Dar un paseo o disfrutar de un picnic por La Grajera
La Grajera es un lugar al que escaparse sin irse lejos de la ciudad. El embalse y su entorno constituyen un ecosistema de gran interés ambiental. Allí pueden observarse, sobre todo, aves acuáticas, tanto nidificantes como migradoras, además de peces, anfibios, reptiles y mamíferos. Las ardillas te acompañarán en tu recorrido y se acercan sin miedo, acostumbradas al numeroso público que acude al parque.
Un lugar abierto a numerosos planes para desconectar: un paseo alrededor del pantano, un recorrido en bici, un picnic con la familia y amigos o, simplemente, un sitio en al que ir a tomar oxígeno.
Entrar en el Mercado de San Blas y disfrutar de lo cotidiano
El Mercado de San Blas, también conocido como Plaza de Abastos, es uno de los lugares donde mejor se percibe el latido diario de la ciudad. Durante mucho tiempo fue el centro neurálgico del comercio local y hoy sigue mezclando vida cotidiana, producto fresco y arquitectura con personalidad. El edificio actual nace del proyecto encargado en 1928 al arquitecto Fermín Álamo y se inauguró en diciembre de 1930 en el mismo emplazamiento que la primera plaza de abastos, sobre la antigua iglesia de San Blas. Entrar, pasear entre pescados, hortalizas, especias o chacinas y dejarse llevar en el devenir de saludos, consejos y compras es también una forma de conocer una ciudad.

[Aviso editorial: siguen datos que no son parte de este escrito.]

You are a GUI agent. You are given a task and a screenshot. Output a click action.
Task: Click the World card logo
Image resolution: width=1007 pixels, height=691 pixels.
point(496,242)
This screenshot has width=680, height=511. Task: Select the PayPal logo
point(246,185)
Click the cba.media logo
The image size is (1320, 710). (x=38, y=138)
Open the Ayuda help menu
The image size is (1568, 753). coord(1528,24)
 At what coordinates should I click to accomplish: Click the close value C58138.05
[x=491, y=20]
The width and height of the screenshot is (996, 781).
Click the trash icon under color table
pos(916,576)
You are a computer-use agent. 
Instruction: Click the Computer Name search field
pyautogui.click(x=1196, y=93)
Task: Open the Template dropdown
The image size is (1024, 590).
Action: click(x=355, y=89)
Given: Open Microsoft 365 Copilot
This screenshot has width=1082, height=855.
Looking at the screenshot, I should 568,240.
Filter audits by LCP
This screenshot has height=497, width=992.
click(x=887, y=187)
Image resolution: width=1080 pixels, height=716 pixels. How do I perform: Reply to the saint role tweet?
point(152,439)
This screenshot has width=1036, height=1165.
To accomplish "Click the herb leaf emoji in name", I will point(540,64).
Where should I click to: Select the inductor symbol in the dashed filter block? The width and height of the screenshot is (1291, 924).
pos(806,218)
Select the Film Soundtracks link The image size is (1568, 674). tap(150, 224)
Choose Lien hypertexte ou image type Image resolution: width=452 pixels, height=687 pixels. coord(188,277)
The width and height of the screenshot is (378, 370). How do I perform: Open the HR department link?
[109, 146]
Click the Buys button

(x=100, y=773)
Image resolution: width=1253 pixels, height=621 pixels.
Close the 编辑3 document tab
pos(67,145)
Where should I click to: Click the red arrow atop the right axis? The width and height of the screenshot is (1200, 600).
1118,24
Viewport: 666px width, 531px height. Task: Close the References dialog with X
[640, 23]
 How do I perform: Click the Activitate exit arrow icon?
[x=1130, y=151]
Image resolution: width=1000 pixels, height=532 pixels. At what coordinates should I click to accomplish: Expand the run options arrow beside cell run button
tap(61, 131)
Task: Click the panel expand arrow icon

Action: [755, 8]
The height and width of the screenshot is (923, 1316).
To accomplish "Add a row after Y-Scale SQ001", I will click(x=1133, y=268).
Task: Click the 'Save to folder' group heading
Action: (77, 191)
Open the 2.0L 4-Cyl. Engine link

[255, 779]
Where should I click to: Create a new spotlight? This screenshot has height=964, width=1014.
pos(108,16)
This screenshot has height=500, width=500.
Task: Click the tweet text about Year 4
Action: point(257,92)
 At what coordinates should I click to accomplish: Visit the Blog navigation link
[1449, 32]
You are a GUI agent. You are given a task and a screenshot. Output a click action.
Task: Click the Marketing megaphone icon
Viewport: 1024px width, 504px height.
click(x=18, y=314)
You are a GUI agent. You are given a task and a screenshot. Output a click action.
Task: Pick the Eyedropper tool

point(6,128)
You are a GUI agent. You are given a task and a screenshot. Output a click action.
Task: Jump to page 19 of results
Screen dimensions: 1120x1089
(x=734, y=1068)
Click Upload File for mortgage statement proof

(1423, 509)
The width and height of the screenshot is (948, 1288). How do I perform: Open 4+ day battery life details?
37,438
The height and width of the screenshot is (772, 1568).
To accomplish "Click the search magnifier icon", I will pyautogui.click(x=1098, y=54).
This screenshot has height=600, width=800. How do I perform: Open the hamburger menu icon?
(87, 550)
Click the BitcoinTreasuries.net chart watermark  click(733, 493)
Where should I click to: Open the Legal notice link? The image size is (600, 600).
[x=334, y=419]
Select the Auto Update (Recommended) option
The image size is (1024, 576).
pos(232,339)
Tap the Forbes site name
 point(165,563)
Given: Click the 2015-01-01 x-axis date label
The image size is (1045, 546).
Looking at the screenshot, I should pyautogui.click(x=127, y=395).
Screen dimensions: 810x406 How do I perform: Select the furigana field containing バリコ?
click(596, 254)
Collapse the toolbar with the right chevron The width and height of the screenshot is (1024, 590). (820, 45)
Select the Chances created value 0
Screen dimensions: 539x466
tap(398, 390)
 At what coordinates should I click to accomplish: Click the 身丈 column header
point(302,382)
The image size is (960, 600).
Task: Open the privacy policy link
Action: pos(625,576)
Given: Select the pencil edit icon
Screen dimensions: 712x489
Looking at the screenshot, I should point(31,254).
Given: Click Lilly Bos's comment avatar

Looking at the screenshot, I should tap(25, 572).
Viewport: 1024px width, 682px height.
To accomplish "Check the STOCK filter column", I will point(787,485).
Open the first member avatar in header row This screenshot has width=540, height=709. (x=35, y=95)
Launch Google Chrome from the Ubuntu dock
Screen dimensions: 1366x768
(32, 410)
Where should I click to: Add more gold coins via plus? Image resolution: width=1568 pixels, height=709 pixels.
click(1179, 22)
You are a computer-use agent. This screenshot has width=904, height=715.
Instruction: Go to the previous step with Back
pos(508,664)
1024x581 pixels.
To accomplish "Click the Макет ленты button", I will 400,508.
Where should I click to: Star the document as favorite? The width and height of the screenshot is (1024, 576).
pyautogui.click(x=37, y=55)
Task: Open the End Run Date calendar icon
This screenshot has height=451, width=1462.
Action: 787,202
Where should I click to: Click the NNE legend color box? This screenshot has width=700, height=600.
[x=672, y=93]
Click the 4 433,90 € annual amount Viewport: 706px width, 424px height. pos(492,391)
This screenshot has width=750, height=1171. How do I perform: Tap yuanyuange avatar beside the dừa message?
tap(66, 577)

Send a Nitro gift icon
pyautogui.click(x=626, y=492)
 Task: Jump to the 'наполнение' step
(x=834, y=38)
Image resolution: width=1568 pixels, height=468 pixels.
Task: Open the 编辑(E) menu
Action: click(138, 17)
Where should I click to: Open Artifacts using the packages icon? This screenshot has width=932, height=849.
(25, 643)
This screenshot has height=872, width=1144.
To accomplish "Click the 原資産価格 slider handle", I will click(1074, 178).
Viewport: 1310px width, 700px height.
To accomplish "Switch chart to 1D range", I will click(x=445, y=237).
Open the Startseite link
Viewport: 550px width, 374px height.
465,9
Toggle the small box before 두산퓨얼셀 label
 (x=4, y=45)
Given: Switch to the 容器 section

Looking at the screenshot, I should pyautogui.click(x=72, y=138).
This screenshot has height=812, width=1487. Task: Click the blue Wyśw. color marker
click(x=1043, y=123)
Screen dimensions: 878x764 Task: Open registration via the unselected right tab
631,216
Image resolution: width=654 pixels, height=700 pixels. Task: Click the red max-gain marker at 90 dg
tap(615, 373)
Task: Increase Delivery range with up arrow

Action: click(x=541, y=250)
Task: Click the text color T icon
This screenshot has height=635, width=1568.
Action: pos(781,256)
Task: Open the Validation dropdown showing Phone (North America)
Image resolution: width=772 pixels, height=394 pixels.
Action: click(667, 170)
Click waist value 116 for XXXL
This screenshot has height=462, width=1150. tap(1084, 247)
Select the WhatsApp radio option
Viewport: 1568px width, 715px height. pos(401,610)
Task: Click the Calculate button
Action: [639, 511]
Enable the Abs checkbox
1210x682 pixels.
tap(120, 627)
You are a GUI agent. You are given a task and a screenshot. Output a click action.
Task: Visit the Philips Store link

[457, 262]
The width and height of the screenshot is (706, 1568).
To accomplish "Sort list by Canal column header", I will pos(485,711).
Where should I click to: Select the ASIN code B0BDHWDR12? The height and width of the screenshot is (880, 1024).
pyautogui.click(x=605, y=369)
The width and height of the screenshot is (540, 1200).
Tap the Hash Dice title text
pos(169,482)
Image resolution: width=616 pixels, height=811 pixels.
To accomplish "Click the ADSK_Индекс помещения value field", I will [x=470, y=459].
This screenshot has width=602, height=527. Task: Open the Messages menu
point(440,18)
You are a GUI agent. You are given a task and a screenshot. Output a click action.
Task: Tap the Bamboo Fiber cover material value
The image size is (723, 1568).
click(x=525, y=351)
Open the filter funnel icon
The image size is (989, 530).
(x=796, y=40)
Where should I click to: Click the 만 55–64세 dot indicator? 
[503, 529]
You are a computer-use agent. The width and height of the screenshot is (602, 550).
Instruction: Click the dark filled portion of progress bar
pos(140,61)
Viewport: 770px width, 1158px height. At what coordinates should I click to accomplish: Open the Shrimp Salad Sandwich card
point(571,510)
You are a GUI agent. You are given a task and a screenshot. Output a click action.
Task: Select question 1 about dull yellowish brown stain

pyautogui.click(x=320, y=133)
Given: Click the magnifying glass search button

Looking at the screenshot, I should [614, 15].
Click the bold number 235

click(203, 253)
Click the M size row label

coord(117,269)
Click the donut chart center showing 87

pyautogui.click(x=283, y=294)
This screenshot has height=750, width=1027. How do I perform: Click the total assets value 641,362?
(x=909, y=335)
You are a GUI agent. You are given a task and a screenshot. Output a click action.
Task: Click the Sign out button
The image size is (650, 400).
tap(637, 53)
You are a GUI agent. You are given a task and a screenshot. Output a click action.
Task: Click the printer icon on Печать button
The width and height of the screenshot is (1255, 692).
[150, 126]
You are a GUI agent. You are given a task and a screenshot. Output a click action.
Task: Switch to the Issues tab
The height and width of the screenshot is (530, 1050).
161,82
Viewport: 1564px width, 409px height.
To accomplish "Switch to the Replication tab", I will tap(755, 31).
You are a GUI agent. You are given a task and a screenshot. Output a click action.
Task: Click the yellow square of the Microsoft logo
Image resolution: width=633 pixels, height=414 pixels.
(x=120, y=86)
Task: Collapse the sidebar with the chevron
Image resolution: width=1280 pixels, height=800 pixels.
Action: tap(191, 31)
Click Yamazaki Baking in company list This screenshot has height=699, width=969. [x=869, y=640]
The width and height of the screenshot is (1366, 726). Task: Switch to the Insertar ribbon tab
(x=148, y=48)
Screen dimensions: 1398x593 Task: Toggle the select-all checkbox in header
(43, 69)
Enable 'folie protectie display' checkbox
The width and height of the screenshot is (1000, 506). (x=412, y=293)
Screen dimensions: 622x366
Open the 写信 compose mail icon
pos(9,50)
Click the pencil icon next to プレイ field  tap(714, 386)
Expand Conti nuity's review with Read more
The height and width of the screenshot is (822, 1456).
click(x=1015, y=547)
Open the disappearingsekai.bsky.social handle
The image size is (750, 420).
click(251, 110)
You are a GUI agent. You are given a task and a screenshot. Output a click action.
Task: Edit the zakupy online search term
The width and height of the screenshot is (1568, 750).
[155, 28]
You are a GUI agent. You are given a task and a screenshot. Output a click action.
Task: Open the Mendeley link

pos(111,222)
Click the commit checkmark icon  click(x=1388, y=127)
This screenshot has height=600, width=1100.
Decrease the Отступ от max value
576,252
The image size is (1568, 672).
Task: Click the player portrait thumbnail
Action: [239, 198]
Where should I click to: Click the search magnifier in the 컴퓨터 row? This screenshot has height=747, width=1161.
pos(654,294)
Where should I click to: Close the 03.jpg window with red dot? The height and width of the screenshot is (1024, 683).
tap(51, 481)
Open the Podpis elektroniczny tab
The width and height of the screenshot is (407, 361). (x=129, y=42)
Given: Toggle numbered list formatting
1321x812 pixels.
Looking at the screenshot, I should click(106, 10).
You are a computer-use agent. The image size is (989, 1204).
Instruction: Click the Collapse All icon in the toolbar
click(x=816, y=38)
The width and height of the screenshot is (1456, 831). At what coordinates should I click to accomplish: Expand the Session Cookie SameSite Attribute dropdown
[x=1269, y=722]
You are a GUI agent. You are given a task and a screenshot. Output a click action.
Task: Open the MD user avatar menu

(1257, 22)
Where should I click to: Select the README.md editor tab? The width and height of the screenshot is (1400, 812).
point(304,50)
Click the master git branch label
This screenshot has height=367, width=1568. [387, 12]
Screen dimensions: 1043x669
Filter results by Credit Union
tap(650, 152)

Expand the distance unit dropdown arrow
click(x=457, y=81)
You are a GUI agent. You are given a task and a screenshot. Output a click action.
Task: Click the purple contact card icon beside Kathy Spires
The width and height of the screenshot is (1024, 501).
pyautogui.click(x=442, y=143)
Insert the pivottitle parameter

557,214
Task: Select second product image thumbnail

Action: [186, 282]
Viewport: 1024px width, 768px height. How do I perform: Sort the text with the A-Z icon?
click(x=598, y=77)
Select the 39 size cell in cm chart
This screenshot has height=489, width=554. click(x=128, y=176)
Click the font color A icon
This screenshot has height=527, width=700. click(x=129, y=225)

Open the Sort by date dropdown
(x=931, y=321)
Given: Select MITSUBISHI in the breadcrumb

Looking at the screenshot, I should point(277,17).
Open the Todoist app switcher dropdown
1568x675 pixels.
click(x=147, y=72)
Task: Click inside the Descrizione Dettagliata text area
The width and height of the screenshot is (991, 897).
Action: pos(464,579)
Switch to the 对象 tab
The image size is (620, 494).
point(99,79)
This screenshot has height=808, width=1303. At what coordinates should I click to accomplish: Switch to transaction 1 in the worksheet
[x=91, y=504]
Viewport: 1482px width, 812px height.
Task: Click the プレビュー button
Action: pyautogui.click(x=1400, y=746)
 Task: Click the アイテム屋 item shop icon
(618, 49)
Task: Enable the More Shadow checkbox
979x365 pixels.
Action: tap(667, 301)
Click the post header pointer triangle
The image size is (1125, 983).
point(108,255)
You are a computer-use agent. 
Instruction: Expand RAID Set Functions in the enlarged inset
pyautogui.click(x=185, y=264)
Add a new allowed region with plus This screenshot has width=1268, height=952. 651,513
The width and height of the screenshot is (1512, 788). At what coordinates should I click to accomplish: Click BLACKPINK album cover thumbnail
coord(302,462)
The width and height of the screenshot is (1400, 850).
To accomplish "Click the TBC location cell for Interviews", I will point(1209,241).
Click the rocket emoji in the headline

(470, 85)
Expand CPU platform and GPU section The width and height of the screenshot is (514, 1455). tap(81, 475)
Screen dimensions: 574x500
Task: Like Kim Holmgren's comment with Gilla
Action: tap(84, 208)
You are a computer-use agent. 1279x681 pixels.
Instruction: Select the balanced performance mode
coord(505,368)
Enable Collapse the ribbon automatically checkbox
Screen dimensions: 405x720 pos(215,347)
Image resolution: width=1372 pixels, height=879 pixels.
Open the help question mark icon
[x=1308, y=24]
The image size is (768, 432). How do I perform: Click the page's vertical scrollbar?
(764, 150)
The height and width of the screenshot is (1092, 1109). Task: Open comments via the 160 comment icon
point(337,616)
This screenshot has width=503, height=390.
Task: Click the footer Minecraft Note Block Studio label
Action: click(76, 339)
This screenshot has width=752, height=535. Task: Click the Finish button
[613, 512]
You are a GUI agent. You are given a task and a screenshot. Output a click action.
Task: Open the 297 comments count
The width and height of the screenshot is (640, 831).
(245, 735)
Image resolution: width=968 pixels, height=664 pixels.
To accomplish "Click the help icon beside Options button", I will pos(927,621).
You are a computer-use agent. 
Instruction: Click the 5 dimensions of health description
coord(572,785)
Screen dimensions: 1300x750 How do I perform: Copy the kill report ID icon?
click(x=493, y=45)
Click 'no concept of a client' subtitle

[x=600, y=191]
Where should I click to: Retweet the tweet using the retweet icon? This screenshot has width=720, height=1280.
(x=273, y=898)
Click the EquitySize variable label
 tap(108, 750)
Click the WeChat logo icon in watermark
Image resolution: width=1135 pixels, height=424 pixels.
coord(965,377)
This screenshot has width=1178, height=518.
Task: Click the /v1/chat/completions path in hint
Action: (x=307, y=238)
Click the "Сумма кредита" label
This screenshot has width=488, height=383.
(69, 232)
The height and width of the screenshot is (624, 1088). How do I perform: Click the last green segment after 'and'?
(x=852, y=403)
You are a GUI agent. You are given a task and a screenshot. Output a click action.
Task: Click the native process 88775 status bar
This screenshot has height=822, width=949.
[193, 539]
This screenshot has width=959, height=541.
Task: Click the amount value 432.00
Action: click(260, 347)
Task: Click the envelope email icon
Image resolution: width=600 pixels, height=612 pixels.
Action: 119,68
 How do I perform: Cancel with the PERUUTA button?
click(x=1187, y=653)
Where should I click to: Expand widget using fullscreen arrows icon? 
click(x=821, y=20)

Descubrir la ciudad a otro ritmo
No es necesario elegir. En Logroño, en una misma jornada se puede pasar de ver un cuadro de Miguel Ángel en la concatedral a un embalse con aves acuáticas, de un mercado con casi un siglo de historia a una vía verde entre viñas y ribera, o de un monte cargado de arqueología a un museo que ayuda a entender mejor la historia de La Rioja.